Il est resté " hiératique " au long des quatre années d'instruction, niant sa culpabilité, disant qu'il " n'y était pour rien".
En disant qu'il n'y est pour rien, il efface sa responsabilité, ce en quoi on doit l'écouter. Si l'on considère que le mobile retenu était l'argent, d'autant plus.
Décrit comme froid, insensible, l'homme ira juste après le crime voir le notaire pour l'héritage, et l'assureur, avec la liste précise des meubles détruits pendant l'incendie de la maison.

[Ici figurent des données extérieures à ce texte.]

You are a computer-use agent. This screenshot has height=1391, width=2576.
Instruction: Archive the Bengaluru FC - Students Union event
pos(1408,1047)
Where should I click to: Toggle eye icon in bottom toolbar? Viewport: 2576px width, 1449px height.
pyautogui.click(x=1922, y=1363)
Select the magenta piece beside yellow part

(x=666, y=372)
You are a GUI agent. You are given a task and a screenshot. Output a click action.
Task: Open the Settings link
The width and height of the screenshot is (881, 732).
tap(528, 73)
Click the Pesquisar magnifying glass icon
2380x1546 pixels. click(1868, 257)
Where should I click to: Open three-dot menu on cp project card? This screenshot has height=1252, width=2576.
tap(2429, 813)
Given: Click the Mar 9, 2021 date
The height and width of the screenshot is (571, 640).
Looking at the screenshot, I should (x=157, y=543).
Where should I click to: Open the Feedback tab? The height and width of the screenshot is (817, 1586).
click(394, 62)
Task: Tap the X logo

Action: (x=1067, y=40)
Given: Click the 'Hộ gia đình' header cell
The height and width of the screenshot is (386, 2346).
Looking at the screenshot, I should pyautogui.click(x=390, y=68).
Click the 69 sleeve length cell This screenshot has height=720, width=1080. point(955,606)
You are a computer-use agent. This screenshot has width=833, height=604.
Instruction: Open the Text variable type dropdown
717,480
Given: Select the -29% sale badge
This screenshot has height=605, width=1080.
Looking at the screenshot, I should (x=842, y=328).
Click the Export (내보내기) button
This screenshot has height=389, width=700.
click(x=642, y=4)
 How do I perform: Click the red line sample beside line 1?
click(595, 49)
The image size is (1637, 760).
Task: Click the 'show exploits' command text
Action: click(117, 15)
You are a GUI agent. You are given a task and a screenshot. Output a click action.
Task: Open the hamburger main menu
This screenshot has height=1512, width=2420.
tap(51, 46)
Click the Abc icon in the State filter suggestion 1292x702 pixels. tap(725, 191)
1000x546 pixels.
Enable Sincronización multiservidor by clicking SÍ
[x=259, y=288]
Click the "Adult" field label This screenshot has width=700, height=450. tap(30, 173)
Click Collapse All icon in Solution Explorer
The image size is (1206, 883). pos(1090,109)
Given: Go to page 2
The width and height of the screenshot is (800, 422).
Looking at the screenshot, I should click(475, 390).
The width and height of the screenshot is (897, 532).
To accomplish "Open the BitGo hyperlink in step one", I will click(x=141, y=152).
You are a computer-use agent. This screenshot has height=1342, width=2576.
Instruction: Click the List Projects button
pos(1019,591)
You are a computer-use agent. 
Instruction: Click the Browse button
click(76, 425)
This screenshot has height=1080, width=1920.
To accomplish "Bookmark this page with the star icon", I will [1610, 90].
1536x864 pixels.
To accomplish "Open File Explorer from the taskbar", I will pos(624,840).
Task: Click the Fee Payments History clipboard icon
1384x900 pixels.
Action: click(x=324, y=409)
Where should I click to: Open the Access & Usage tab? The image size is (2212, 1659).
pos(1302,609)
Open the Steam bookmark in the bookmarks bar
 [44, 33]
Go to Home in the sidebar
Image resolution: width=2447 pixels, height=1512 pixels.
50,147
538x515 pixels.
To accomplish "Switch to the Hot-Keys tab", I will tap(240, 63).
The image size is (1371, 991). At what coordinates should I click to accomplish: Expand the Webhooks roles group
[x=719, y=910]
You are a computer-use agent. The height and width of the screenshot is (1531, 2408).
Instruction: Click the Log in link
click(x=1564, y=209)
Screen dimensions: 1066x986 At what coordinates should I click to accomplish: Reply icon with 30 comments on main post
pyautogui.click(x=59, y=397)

" Et tout ça pour 150.000 euros " dira un avocat. Si le coupable était un artisan en lutte pour la survie de son entreprise, cette somme permettait effectivement de résilier son engagement d'avec une montagne d'ennuis harassants, de se délier d'un contexte, avec lequel, au fond de lui, peut-être, il était intimement convaincu, n'avoir rien à faire. Il n'y était, effectivement, " pour rien".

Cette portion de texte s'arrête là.